» Activity: For this exercise, output exactly and only the lines running from the one with "Click the yellow legend segment for 0–5 km/h" through the final line of the data below, without pictures.

Stored data entries:
================

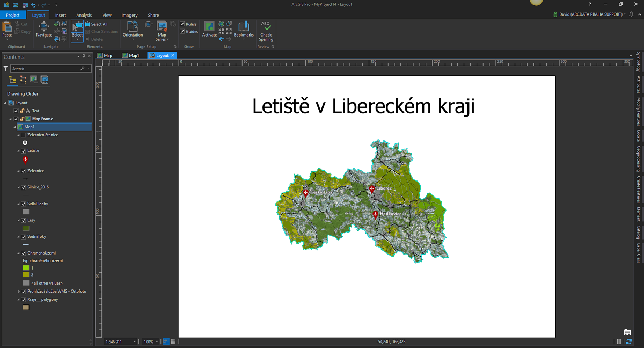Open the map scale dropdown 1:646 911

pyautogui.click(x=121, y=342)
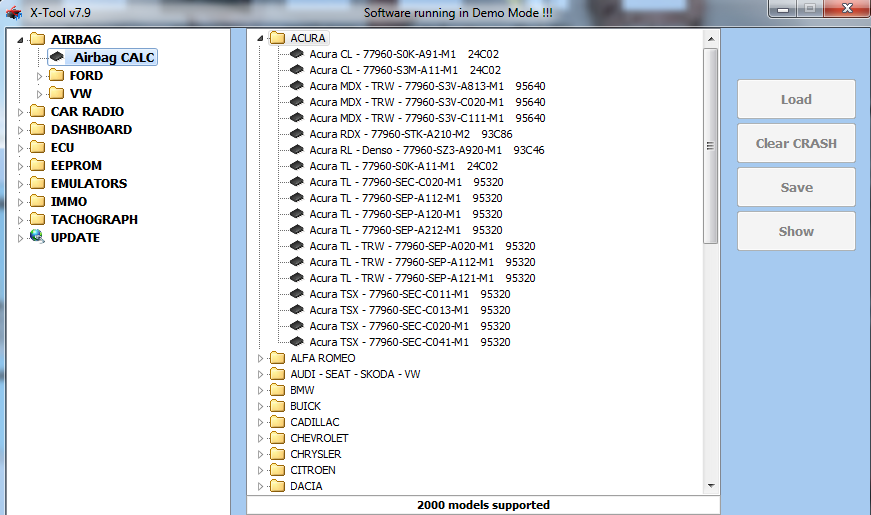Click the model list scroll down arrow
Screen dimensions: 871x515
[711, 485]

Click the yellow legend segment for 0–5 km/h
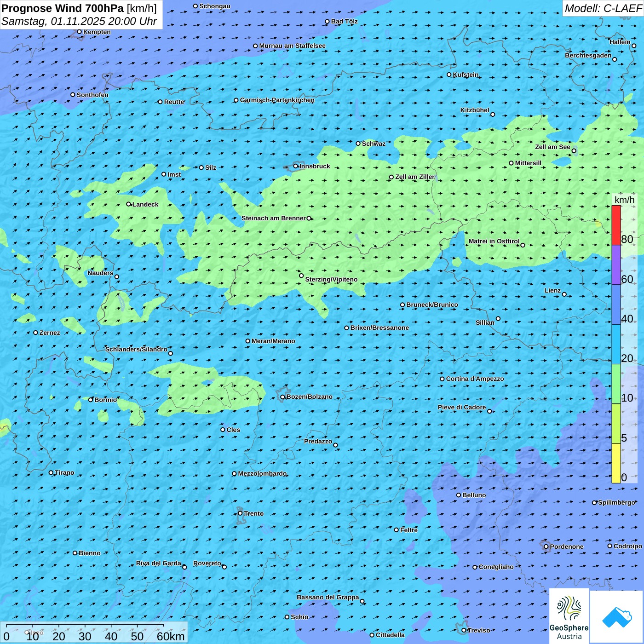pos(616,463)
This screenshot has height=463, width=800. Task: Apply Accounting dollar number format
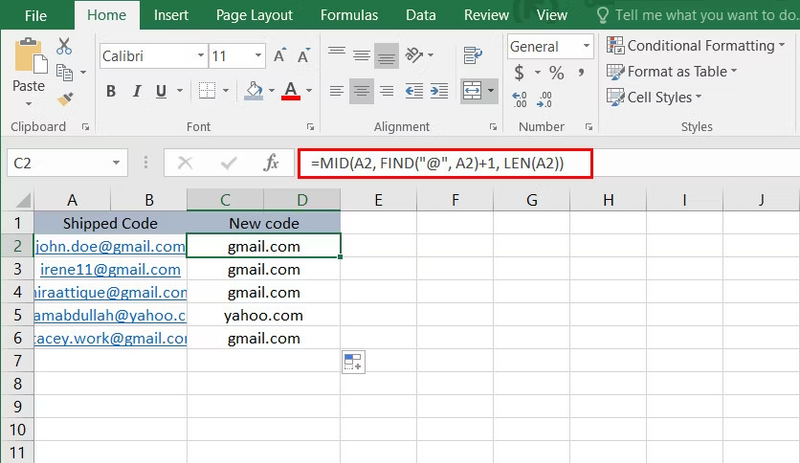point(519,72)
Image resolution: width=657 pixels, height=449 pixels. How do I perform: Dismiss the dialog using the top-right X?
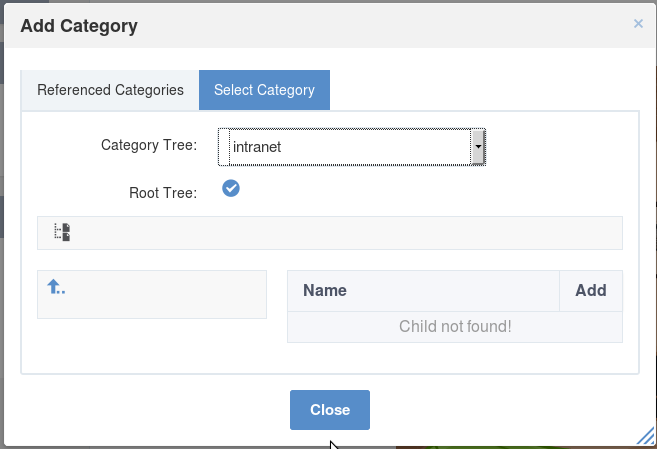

================

» Your solution:
Click the yellow legend segment for 0–5 km/h
pos(616,463)
This screenshot has height=463, width=800. Task: Apply Accounting dollar number format
point(519,72)
Image resolution: width=657 pixels, height=449 pixels. How do I perform: Dismiss the dialog using the top-right X?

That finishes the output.